Problem set.
a: According to the Blood Games review, who directed the film?
b: Write the next part of the Blood Games review, picking up after its final sentence.

Provided passage.
□ □ □ □ □
The third entry into this disreputable canon is the hillbillies v. female baseball squad slice of survival horror, Blood Games (1990)…
Alternate Titles: Baseball Bimbos in Hillbilly Hell and/or Bush League
The rape/revenge movie is an exploitation mainstay, reveling in the nastiest crime any human being can perpetrate against another before (usually) unleashing a tidal wave of rancorous catharsis against the victim’s attackers. Filmmakers like Meir Zarchi (whose I Spit on Your Grave is arguably the zenith of said subgenre) have often made dubious claims about their pictures’ feminist intentions. However, there seems to be a sick titillation at play in most of these movies, forcing the viewer to become complicit in both the heinous violation as well as the act of vengeance. There is no real moral high ground to be had here. You are simply a bystander to brutality.
Blood Games is a bit of an oddity in this regard; not only because its roughly fifteen-years-plus removed from the height of rape/revenge’s saturation in the exploitation marketplace (think: Last House on the Left and its decade of imitators). Tanya Rosenberg’s film also lacks the rough edges of its peers – a coat of '90s DTV action painted over a '70s four-walled male gaze massacre. Yet beyond polish and an out of time manifestation, it spins the rape/revenge formula on its head, as the aggressors also become the avengers. This transforms Blood Games into an alternately goofy and gut wrenching delve into out and out survival horror. The descriptor “icky” doesn’t even begin to do the film justice.
□ □ □ □ □
Material provided.

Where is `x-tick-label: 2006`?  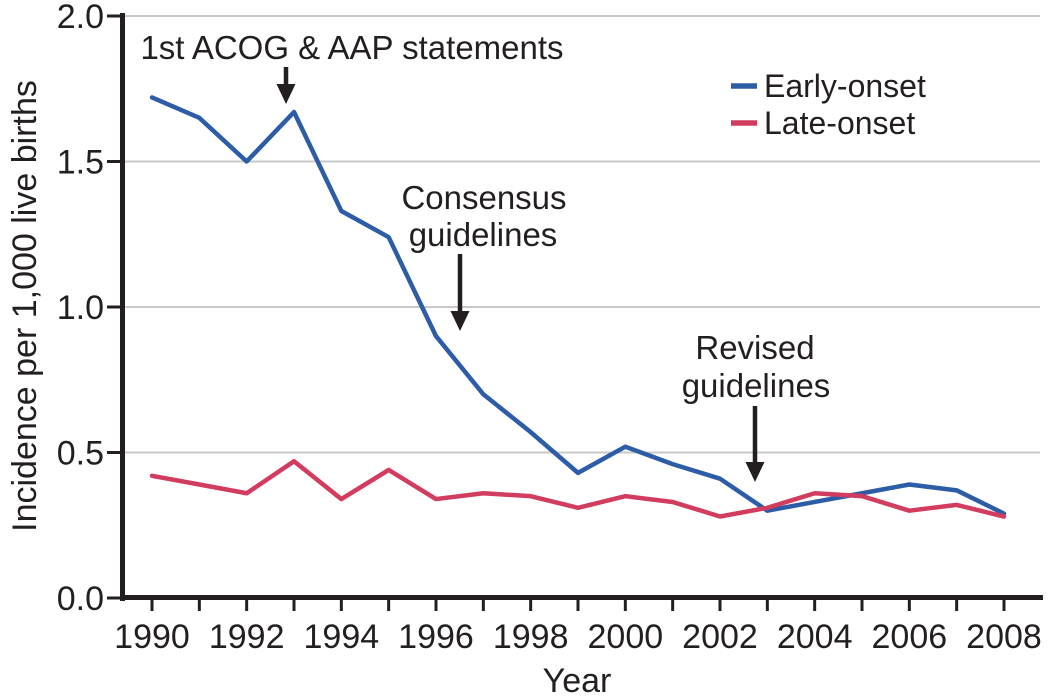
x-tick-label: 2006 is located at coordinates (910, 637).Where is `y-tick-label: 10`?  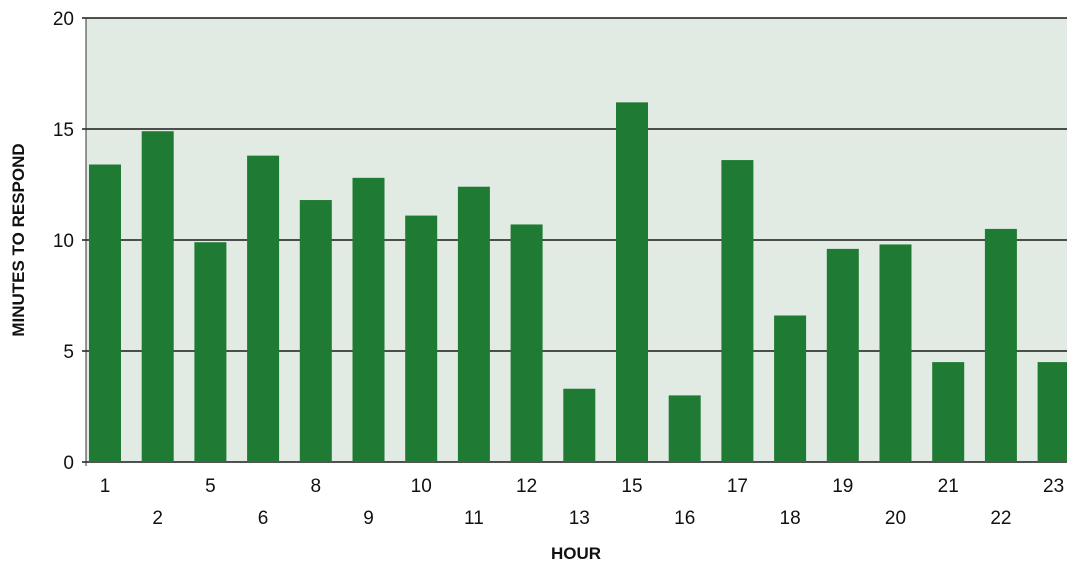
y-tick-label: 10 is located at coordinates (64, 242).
□ □ □ □ □
Your written answers.
a: Tanya Rosenberg

b:
Blood Games opens in media res. A baseball game has inexplicably been organized between traveling squad, Babe and the Ballgirls, and a gaggle of local rednecks, most of who have decided to don caps with outrageous catchphrases like “The Check Is In The Mail”. Should a viewer attempt to scrutinize the film from a sheer storytelling standpoint, they may as well quit at frame one. Do these girls simply roam from town to town, supporting themselves via bets made on the matches in which they engage? Was this game organized only to celebrate the birthday of Roy (Gregory Scott Cummins), a bastard so savage he elbows one of the women in super slow motion? Is Midnight (Ross Hagen) not only the coach of the Ballgirls (who really should be a riot grrrl band instead of a baseball team) but also the father of the sluggers’ busty front woman (Laura Albert)? Does any of this really matter?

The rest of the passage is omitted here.